In [1]:
import requests
from bs4 import BeautifulSoup

url = "https://www.youtube.com/live/H8S9xg8iYuc?si=B_NMiiS7DPvN99-_"

response = requests.get(url)
soup = BeautifulSoup(response.text, 'html.parser')

title = soup.title.string.replace(" - YouTube", "").strip()

In [2]:
import re

# get video title name
def clean_title(text):
    return re.sub(r'[^0-9a-zA-Z\u0E00-\u0E7F\.]', '', text)
title = clean_title(text=title)

# get video id
match = re.search(r"(?:v=|\/)([0-9A-Za-z_-]{11}).*", url)
if match:
    video_id = match.group(1)

In [3]:
from youtube_transcript_api import YouTubeTranscriptApi

# Fetch transcript (auto-captions or uploaded)
transcript = YouTubeTranscriptApi.get_transcript(video_id, languages=['th', 'en'])

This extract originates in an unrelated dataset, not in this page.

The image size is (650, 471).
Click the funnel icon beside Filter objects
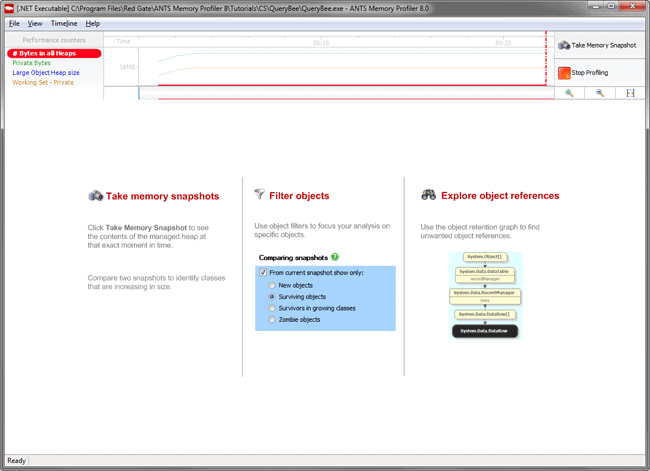click(260, 195)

# Optionally, save to file
file_name = f'{title}_{video_id}'
with open(f"{file_name}_subtitle.txt", "w", encoding="utf-8") as f:
    for entry in transcript:
        f.write(f"{entry['start']:.2f}s: {entry['text']}\n")
        # f.write(f"{entry['text']}")


In [4]:
import re

def load_subtitles(file_path):
    subtitles = []
    with open(file_path, encoding='utf-8') as f:
        for line in f:
            match = re.match(r'([0-9.]+)s:\s(.+)', line.strip())
            if match:
                start_time = float(match.group(1))
                text = match.group(2)
                subtitles.append({'start': start_time, 'text': text})
    return subtitles

def chunk_subtitles(subtitles, chunk_size=60, overlap=20):
    """
    Chunk subtitles into segments of `chunk_size` seconds with `overlap` seconds.
    """
    chunks = []
    max_time = subtitles[-1]['start']
    start_time = 0

    while start_time <= max_time:
        end_time = start_time + chunk_size
        chunk_text = []
        for entry in subtitles:
            if start_time <= entry['start'] < end_time:
                chunk_text.append(entry['text'])
        if chunk_text:
            chunks.append({
                'start': start_time,
                'end': end_time,
                'text': ' '.join(chunk_text)
            })
        start_time += chunk_size - overlap
    return chunks

subtitles = load_subtitles(f"{file_name}_subtitle.txt")
chunk_dict = chunk_subtitles(subtitles, chunk_size=30, overlap=10)

In [5]:
chunks = [chunk['text'] for chunk in chunk_dict]

In [6]:
from sentence_transformers import SentenceTransformer

embedding_model = SentenceTransformer('all-MiniLM-L6-v2')
# Embed text
embeddings = embedding_model.encode(chunks)
print(f"Vector length: {len(embeddings[0])}")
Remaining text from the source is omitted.